Instructions for the task: Please reproduce each of the rows below exactly as they appear, without changing anything.

——

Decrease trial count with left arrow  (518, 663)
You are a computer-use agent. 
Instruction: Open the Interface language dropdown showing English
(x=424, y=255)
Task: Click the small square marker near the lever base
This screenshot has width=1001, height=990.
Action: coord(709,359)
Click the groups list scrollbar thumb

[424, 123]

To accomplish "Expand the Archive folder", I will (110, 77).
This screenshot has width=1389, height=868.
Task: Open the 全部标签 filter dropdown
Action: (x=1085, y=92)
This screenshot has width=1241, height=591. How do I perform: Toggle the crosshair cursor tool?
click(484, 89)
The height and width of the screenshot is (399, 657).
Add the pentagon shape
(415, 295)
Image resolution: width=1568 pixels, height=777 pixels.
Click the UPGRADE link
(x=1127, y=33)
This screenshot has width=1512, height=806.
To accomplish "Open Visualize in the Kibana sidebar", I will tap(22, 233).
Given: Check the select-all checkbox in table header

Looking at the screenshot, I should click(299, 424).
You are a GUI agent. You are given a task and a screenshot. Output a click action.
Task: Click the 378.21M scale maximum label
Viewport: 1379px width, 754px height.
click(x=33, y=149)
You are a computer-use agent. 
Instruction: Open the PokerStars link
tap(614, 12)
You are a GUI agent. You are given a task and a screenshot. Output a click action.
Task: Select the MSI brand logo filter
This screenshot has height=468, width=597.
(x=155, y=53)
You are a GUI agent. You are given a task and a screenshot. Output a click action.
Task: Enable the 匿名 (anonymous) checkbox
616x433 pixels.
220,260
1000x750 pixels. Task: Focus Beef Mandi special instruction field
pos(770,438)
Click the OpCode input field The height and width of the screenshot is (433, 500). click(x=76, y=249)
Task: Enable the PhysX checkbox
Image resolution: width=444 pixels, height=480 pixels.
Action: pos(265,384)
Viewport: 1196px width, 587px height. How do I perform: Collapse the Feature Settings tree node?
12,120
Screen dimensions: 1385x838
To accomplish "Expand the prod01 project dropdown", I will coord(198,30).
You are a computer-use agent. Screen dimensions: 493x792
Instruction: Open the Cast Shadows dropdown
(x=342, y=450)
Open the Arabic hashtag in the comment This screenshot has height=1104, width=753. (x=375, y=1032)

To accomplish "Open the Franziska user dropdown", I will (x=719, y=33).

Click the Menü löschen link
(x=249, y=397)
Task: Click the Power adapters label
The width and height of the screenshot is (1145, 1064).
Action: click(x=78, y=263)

——

The output:
Decrease trial count with left arrow  (518, 663)
You are a computer-use agent. 
Instruction: Open the Interface language dropdown showing English
(x=424, y=255)
Task: Click the small square marker near the lever base
This screenshot has width=1001, height=990.
Action: coord(709,359)
Click the groups list scrollbar thumb

[424, 123]

To accomplish "Expand the Archive folder", I will (110, 77).
This screenshot has width=1389, height=868.
Task: Open the 全部标签 filter dropdown
Action: (x=1085, y=92)
This screenshot has width=1241, height=591. How do I perform: Toggle the crosshair cursor tool?
click(484, 89)
The height and width of the screenshot is (399, 657).
Add the pentagon shape
(415, 295)
Image resolution: width=1568 pixels, height=777 pixels.
Click the UPGRADE link
(x=1127, y=33)
This screenshot has width=1512, height=806.
To accomplish "Open Visualize in the Kibana sidebar", I will tap(22, 233).
Given: Check the select-all checkbox in table header

Looking at the screenshot, I should click(299, 424).
You are a GUI agent. You are given a task and a screenshot. Output a click action.
Task: Click the 378.21M scale maximum label
Viewport: 1379px width, 754px height.
click(x=33, y=149)
You are a computer-use agent. 
Instruction: Open the PokerStars link
tap(614, 12)
You are a GUI agent. You are given a task and a screenshot. Output a click action.
Task: Select the MSI brand logo filter
This screenshot has height=468, width=597.
(x=155, y=53)
You are a GUI agent. You are given a task and a screenshot. Output a click action.
Task: Enable the 匿名 (anonymous) checkbox
616x433 pixels.
220,260
1000x750 pixels. Task: Focus Beef Mandi special instruction field
pos(770,438)
Click the OpCode input field The height and width of the screenshot is (433, 500). click(x=76, y=249)
Task: Enable the PhysX checkbox
Image resolution: width=444 pixels, height=480 pixels.
Action: pos(265,384)
Viewport: 1196px width, 587px height. How do I perform: Collapse the Feature Settings tree node?
12,120
Screen dimensions: 1385x838
To accomplish "Expand the prod01 project dropdown", I will coord(198,30).
You are a computer-use agent. Screen dimensions: 493x792
Instruction: Open the Cast Shadows dropdown
(x=342, y=450)
Open the Arabic hashtag in the comment This screenshot has height=1104, width=753. (x=375, y=1032)

To accomplish "Open the Franziska user dropdown", I will (x=719, y=33).

Click the Menü löschen link
(x=249, y=397)
Task: Click the Power adapters label
The width and height of the screenshot is (1145, 1064).
Action: click(x=78, y=263)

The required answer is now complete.